Interior Minister Fernando Grande Marlaska said borders will only be open to Spaniards, residents and cross-border workers until the emergency ends.
Meanwhile, 47 million Spaniards delved into the first working day under strict social distancing measures imposed by the government with resignation and discipline.
The bustling, noisy and perpetually busy capital Madrid was a shadow of its former self: almost deserted streets, closed shops – save the essential – and a significant percentage of employees working remotely, maintaining basic services and industries in a state of alarm.
Infections continue to rise in what has been a vertiginous week for the Spaniards: from 700 cases to more than 9,000 confirmed infections on Monday with almost half of them in the region of Madrid where 6.7 million people live.
Madrid has also been handed the worst tally, for the time being, when it comes to the disease’s mortality rate: 213 of the 309 who died lived in the region.
But on Monday the capital barely stirred.
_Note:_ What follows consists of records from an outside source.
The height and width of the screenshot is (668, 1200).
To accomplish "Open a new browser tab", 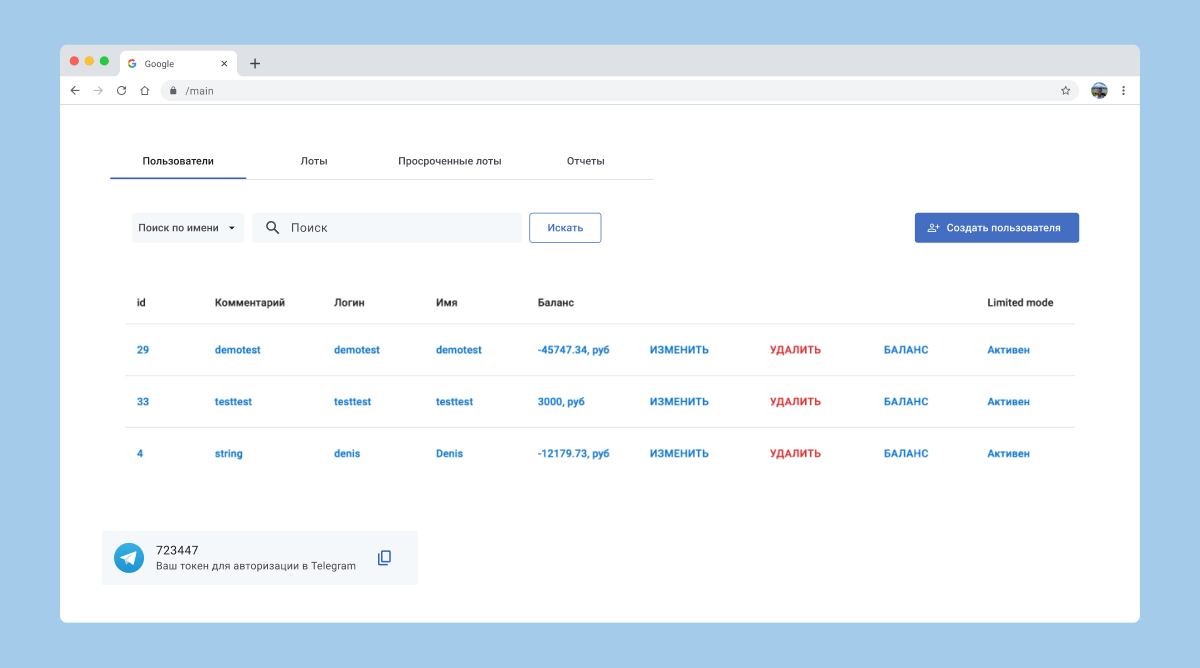I will [255, 63].
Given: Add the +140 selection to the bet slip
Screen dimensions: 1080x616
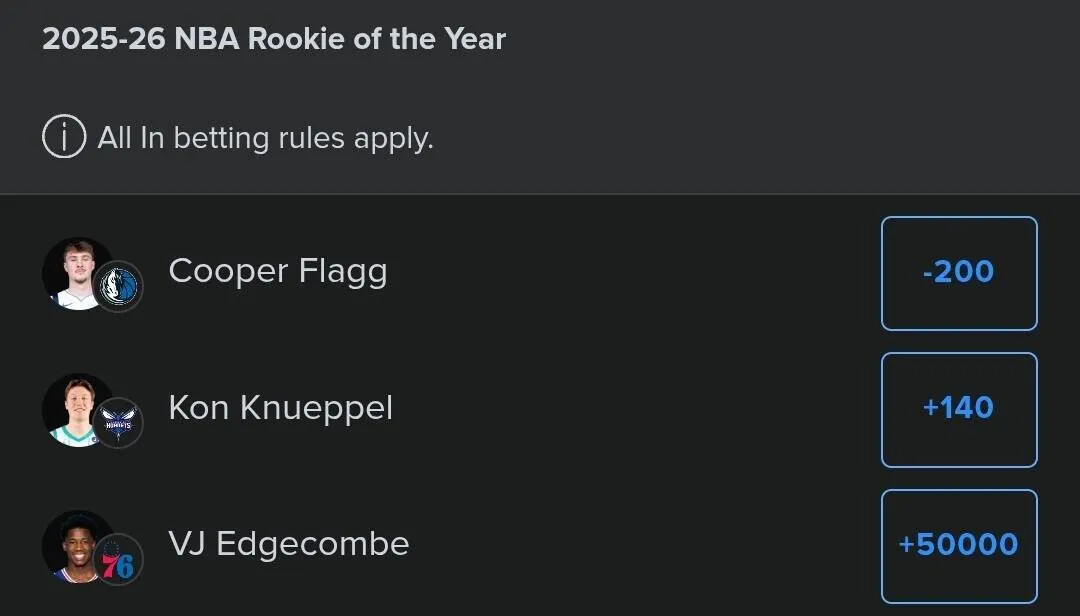Looking at the screenshot, I should point(958,409).
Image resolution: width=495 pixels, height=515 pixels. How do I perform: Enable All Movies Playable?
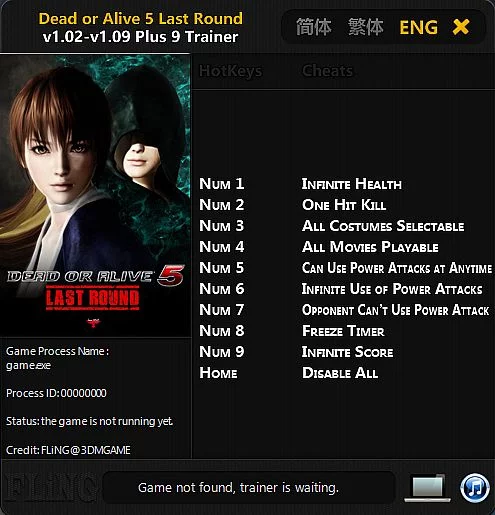(x=370, y=247)
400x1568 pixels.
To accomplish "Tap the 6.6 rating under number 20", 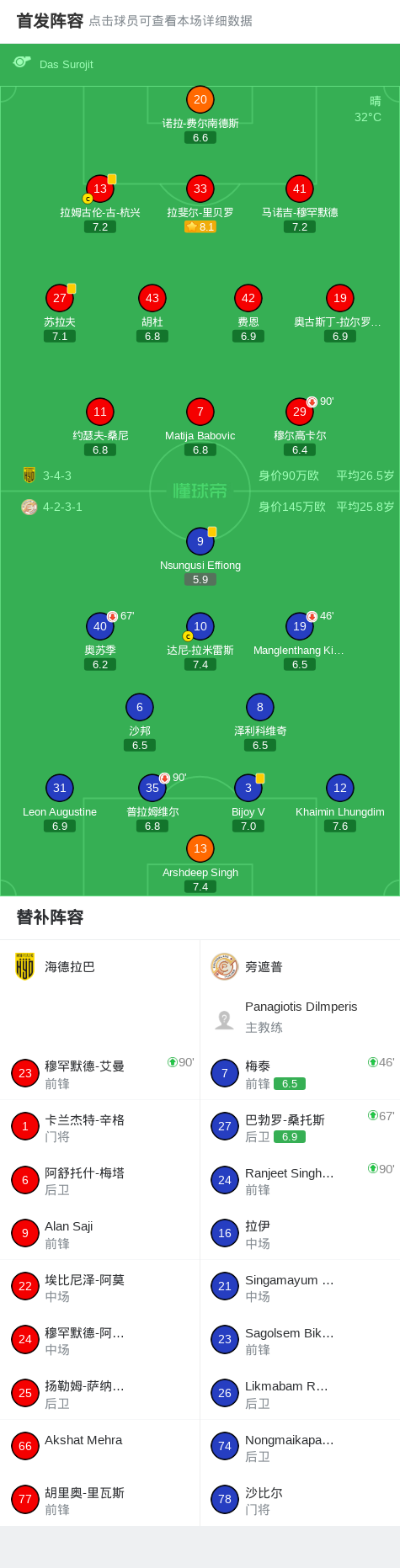I will click(200, 137).
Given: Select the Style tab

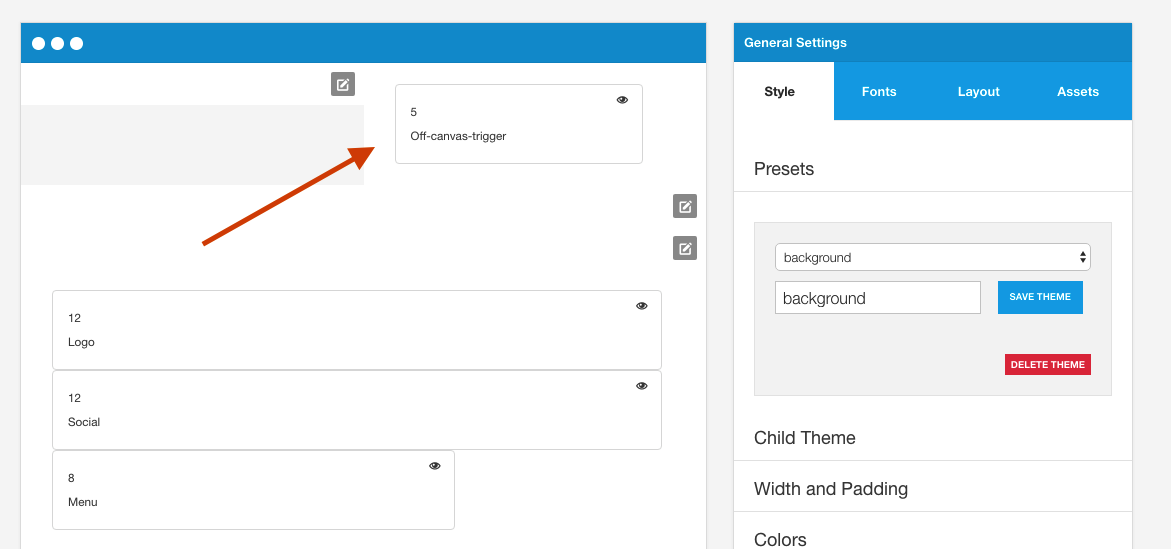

The subway and buses registered 25 percent of their regular footfall and traffic of private cars fell to 40 percent, according to official sources.
Fernando Simón, the spokesperson for the health authorities who is highly regarded due to his calm demeanour, trusts that the drastic measures imposed across the country will allow for the rising COVID-19 curve to be contained soon.
The disease surges by 25 percent every day, said Simón.
If distancing measures are strictly applied, “the impact is very likely to be rapid and drastic,” Simón added.
Mondays’ figures mean Spain leapfrogged South Korea in terms of confirmed cases and death toll, which is four times that of the Asian nation.
Authorities in South Korea have been praised for the way they have tackled the outbreak with widespread testing and tracing of people who had been in contact with infected persons.
In Geneva, World Health Organization Director-General Tedros Adhanom Ghebreyesus insisted on the need to increase testing, isolate patients and to trace who they had come into contact with.
“We cannot stop this pandemic if we don’t know who is infected,” Tedros told reporters at a virtual press conference on Monday.
As of Sunday, 30,000 Covid-19 tests had been conducted in Spain, but the Health Ministry said that a more streamlined diagnostic procedure was necessary and will soon be implemented.
Spain’s Prime Minister Pedro Sanchez declared a nationwide state of alarm on Saturday, granting the government more powers to control the movement of citizens and to seize stocks and means of production to tackle this crisis.
The country’s inhabitants were ordered to stay at home and are only allowed to leave to go to work if they can’t do it remotely, to buy medical products and food, to visit medical centres or to care for dependent family members.
People who do leave their houses must be unaccompanied.